The president’s proposed fiscal 2013 budget may appear helpful to covered entities and business associates that are concerned with HIPAA compliance. The budget calls for an overall 8 percent increase in spending for the Department of Health and Human Services (“DHHS”), but more importantly for those that have to comply with HIPAA, the proposed budget contains a 5 percent cut in spending for the unit that enforces the Privacy Rule, the Office for Civil Rights (“OCR”).
The budget notes that this cut reflects improved efficiency at the OCR: “OCR instituted a number of process improvements and administrative efficiencies from FY 2002 through FY 2010, including improved staff skill sets and case management techniques.” The DHHS budget proposal also notes, “Those improvements have made OCR more efficient,” enabling the $2 million budget cut.If the proposed budget is approved, OCR will spend $39 million in FY 2013, down from $41 million in FY 2012, and will cut its staff by 4 percent to a total of 256.
Why isn’t this proposed budget good news? Even assuming that the improved efficiencies do not mean that OCR will be more effective in enforcing HIPAA with less money, this budget cut just gives OCR more reason to impose civil money penalties now that the HITECH Act means that the penalties go to OCR for its enforcement actions rather than to the U.S. Treasury in general.
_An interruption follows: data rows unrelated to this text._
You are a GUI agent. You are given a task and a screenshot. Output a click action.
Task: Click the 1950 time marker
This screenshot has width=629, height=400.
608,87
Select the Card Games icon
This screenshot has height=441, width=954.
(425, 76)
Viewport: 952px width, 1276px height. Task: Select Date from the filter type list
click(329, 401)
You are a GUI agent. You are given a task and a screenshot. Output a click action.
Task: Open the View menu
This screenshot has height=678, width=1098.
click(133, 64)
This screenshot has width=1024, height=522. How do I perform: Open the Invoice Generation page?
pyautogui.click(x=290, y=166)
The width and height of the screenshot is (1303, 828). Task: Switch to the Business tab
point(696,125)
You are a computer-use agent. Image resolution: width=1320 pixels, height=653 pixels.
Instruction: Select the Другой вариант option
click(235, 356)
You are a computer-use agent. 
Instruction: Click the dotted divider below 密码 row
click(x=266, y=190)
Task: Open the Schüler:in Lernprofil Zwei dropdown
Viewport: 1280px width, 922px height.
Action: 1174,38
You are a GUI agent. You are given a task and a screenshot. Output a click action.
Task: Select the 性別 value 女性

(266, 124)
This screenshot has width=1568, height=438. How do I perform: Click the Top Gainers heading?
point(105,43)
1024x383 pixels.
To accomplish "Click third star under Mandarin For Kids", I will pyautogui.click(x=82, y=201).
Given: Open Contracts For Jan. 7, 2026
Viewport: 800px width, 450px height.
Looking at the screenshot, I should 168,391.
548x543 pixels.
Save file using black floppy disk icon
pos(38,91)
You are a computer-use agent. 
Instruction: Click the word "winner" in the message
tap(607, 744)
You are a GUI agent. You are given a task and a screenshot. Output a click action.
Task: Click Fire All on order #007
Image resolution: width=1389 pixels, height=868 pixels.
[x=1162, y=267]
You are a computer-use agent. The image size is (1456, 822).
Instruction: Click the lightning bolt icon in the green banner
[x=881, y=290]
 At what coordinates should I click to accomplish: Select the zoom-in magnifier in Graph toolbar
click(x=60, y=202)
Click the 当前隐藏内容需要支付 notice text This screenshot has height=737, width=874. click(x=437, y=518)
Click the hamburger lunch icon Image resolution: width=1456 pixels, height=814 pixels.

If anything, one might expect that the budget cut simply gives OCR more incentive to aggressively pursue complaints and impose large money penalties, such as the $4.3 million that Cignet Health was fined for failing to afford patients access to their PHI and for obstructing the OCR investigation into the matter. See my June 17, 2011, post.
No, a 5 percent budget cut for OCR doesn’t mean that you can let up on HIPAA compliance!